> _WHAT YOU ARE ASKED TO DO_
Would you return every line of the listing below that has "will" in it?

> _RECORD SET_
^^^^^^^^^^^^^^^^

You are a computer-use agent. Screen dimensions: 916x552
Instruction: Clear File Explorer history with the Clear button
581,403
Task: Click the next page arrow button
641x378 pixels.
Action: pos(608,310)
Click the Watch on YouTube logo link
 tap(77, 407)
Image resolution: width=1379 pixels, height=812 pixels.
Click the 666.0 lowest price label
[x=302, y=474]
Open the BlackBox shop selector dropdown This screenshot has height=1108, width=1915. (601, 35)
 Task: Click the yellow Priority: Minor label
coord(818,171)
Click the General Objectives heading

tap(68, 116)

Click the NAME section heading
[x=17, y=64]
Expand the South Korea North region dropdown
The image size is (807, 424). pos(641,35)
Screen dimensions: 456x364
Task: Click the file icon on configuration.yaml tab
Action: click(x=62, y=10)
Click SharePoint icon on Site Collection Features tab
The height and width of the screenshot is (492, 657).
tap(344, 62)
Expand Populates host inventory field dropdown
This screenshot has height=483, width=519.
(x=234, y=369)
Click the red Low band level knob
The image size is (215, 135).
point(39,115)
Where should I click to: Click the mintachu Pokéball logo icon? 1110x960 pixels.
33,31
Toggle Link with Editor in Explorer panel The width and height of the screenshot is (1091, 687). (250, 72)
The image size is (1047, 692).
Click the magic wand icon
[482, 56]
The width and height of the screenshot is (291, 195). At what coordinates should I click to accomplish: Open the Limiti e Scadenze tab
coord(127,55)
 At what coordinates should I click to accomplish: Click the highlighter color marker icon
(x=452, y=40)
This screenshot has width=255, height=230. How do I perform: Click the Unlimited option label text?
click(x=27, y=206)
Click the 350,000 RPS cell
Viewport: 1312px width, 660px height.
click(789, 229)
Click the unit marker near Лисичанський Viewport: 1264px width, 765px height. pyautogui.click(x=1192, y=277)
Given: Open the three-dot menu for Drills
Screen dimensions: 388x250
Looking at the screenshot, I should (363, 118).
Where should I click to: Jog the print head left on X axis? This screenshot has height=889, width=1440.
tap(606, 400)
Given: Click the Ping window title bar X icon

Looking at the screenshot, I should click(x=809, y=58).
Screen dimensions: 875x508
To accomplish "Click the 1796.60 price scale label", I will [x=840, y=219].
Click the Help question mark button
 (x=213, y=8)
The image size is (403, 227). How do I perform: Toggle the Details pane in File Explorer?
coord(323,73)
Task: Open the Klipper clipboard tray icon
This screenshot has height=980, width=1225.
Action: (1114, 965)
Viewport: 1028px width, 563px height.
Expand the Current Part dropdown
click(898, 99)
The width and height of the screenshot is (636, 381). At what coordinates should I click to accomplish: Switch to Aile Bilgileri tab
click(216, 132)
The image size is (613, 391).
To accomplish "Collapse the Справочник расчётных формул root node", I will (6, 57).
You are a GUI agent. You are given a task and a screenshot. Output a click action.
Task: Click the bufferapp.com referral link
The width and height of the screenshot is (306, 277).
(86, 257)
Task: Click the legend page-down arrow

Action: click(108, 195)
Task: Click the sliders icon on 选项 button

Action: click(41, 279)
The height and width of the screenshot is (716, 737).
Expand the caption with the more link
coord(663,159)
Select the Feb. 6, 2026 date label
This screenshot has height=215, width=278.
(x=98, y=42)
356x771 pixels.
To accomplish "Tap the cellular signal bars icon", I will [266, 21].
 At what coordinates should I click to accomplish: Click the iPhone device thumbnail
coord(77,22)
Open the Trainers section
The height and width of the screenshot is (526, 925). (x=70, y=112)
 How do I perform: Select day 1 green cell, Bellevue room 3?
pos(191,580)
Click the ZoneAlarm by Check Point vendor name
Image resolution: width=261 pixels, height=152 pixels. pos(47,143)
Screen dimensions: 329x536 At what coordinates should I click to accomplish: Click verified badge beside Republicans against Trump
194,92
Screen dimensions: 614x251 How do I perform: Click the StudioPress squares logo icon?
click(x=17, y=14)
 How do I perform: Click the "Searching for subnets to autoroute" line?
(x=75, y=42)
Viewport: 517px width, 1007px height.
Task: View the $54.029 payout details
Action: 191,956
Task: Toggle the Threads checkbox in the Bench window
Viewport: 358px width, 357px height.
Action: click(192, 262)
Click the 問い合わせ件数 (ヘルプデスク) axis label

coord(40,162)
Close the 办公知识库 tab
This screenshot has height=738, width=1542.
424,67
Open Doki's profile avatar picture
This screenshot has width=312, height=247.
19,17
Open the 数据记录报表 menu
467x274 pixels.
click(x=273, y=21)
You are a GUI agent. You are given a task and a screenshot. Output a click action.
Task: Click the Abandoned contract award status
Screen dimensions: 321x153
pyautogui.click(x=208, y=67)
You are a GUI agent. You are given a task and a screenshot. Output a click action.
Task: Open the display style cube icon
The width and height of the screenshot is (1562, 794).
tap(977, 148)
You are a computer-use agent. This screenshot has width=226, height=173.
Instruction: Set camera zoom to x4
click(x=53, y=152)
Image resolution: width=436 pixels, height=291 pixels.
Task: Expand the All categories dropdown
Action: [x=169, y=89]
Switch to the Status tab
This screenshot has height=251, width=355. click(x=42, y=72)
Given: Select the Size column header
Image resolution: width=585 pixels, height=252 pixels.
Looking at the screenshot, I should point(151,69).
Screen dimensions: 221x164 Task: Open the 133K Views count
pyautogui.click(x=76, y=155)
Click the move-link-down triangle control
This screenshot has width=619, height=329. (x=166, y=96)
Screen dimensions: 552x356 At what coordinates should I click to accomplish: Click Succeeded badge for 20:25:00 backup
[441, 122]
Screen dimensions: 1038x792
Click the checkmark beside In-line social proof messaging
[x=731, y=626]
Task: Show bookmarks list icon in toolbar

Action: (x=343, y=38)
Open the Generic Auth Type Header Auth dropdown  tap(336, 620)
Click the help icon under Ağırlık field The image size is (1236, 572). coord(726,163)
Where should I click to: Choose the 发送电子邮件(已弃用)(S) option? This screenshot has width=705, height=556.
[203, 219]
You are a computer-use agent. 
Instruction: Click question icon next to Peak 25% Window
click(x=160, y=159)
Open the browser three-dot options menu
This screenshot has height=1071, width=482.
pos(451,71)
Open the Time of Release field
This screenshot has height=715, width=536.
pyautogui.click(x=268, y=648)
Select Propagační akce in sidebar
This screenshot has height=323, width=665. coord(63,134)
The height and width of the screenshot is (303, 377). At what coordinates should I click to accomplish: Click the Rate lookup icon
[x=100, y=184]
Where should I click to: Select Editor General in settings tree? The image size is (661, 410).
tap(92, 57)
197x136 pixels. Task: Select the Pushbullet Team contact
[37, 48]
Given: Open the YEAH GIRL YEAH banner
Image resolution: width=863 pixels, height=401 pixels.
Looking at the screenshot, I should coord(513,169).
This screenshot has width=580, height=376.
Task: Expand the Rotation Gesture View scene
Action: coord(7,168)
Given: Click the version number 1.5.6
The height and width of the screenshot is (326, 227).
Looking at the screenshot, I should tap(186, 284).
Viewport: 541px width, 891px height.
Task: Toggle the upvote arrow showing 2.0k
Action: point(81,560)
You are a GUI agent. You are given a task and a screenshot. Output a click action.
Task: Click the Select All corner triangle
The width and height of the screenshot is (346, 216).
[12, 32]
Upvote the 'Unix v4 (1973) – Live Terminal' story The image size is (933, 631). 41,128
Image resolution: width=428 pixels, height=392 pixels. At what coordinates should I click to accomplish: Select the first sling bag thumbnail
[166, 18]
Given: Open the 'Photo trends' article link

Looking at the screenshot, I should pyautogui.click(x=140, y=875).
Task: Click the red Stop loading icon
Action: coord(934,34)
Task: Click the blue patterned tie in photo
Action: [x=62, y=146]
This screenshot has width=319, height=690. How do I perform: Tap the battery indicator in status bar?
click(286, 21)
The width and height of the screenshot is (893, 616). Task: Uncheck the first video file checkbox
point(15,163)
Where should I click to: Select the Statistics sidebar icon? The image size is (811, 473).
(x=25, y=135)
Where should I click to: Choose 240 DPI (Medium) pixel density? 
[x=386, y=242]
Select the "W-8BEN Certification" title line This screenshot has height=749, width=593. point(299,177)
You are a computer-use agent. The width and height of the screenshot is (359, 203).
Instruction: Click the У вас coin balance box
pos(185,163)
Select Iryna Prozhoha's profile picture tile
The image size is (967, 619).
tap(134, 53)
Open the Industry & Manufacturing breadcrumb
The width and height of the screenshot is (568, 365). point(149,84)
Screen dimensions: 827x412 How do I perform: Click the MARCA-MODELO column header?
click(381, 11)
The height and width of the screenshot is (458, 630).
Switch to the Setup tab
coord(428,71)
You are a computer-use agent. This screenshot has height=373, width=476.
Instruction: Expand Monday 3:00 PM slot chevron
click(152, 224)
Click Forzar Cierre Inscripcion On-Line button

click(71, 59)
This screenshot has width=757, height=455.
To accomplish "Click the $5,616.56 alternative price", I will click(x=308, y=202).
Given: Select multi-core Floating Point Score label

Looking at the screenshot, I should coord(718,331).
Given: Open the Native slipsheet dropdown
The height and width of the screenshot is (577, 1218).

^^^^^^^^^^^^^^^^

> _RESPONSE BOX_
To accomplish "Click the 1796.60 price scale label", I will [x=840, y=219].
To accomplish "Collapse the Справочник расчётных формул root node", I will (6, 57).
To accomplish "Tap the cellular signal bars icon", I will [266, 21].
To accomplish "Click the $5,616.56 alternative price", I will click(x=308, y=202).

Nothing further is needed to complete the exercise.